Second time´s a charm



Conventional wisdom says that it is not a good use of time to rewrite existing code with new technologies. Nevertheless, we had an opportunity to do some of that and in our case it offered us the opportunity to reflect on our existing design choices and technology stack. Here are our initial thoughts and experiences during the process. 

What we’ve realized early on was that this provides an opportunity for improving on our original design. Some issues we’ve identified manifest themselves as never-to-be-addressed TODOs and FIXMEs sprinkled throughout the codebase. Some were not evident to us as authors of the code looking through the lenses of technologies choices, frameworks and our general assumptions. That’s why a set of new technologies can be helpful in providing a fresh perspective. The other major thing that helped identify some problems was adding new members to the team. There’s nothing like a well aimed “Why?” question to make you revisit and rethink your design decisions.

To be more specific, the code being ported is a general purpose translation framework that allows access to configuration and state of network devices in a unified manner. An example would be: implementing standard OpenConfig APIs for a Cisco IOS classic device that only exposes unstructured CLI access. The framework is capable of running close to a device acting as a NETCONF/RESTCONF yang agent or it can be part of the automation framework talking to the device remotely e.g. CLI over SSH. The original code (still actively maintained and deployed in production) was developed using Java and Kotlin programming languages, running in a JVM, using Opendaylight and OSGi as base frameworks. 



More about framework within FRINX Uniconfig solution can be found 



As for the new technology stack, it is a much less restrictive C++ codebase under Facebook’s magma project: https://github.com/facebookincubator/magma that is part of their connectivity effort: https://connectivity.fb.com/.

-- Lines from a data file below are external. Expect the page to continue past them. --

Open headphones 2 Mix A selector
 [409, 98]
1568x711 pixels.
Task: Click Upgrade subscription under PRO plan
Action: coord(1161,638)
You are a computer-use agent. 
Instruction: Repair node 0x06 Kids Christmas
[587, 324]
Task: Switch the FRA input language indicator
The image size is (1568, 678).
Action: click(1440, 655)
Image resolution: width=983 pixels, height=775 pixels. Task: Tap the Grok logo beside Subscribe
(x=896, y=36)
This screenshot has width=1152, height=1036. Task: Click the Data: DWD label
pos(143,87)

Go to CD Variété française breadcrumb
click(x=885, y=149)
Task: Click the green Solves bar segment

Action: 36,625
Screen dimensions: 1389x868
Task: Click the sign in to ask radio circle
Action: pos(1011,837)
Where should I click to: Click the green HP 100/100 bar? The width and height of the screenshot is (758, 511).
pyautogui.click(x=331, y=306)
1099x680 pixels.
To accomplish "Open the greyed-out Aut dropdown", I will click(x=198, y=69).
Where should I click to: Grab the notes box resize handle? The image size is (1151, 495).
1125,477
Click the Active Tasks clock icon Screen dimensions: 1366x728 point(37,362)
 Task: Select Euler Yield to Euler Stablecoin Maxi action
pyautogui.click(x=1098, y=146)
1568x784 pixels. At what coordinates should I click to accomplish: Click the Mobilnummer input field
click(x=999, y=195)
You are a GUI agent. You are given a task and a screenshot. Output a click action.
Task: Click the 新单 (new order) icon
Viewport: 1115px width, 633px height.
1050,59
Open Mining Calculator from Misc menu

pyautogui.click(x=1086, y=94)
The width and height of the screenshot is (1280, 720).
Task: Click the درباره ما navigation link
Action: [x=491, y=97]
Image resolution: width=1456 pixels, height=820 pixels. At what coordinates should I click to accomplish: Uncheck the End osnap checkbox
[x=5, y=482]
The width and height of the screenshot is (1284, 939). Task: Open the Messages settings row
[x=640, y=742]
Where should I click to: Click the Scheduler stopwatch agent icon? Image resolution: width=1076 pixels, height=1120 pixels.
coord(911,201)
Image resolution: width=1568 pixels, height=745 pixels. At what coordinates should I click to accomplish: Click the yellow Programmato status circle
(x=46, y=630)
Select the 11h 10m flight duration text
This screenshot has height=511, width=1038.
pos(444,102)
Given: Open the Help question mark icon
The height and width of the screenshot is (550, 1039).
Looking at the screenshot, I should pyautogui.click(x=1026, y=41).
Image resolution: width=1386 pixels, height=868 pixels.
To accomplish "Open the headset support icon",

Here are some of the issues we’ve been able to address so far:

  • MAKE TRANSLATION CODE STATELESS AND IMMUTABLE
  • DROP SUPPORT FOR RUNTIME REGISTRATION AND UNREGISTRATION
  • MOVE YANG GENERATED CODE OUT OF THE CORE FRAMEWORK
  • IMPROVE PERFORMANCE AND SCALE OF THE CLI IO LAYER

There are more improvements we have been able to implement in our solution so far and there are definitely more to come. Some were known before and others have been identified thanks to a new technology stack and fresh team members. We’ll keep you in the loop on the lessons learned that we’ll pick up on our  journey.

We know that keeping code stateless is a good practice, but we failed to keep the translation code in our original design completely stateless. Our framework injects some dependencies into the translation code during instantiation and some are passed during execution, which forces the code to hold on to the injected dependencies and thus keep some state. So by simply passing all the dependencies during execution, there are no resources to be held in the translation handlers making them immutable. The big advantage is that we can keep just a single instance of translation code in our system (instead of per device) and call it concurrently without having to consider any thread safety issues. In addition, C++ lets us declare our API as “const” and thus enforce immutability on translation code implementations.

Coming from an OSGi world, we always assumed a highly dynamic environment where code and services can come and go at any time. That seems like a good match for our framework + translation plugins architecture. But the truth is that this has never added user value and we could drop this support along with a lot of code and configuration for the sake of simplicity.

YANG is a big part of our solution since we utilize existing YANG based standards such as OpenConfig to unify various vendor specific APIs. The actual YANG compliant data can be stored in various formats such as: json, DOM structures or even generated helper classes. The problem is that generated classes should only be part of the client code and core of the solution should not be aware of them at all. That’s exactly what we did before and now had a chance to cleanse the framework code and make it more lightweight. Leaving the use of (or lack of) generated classes just to the client code.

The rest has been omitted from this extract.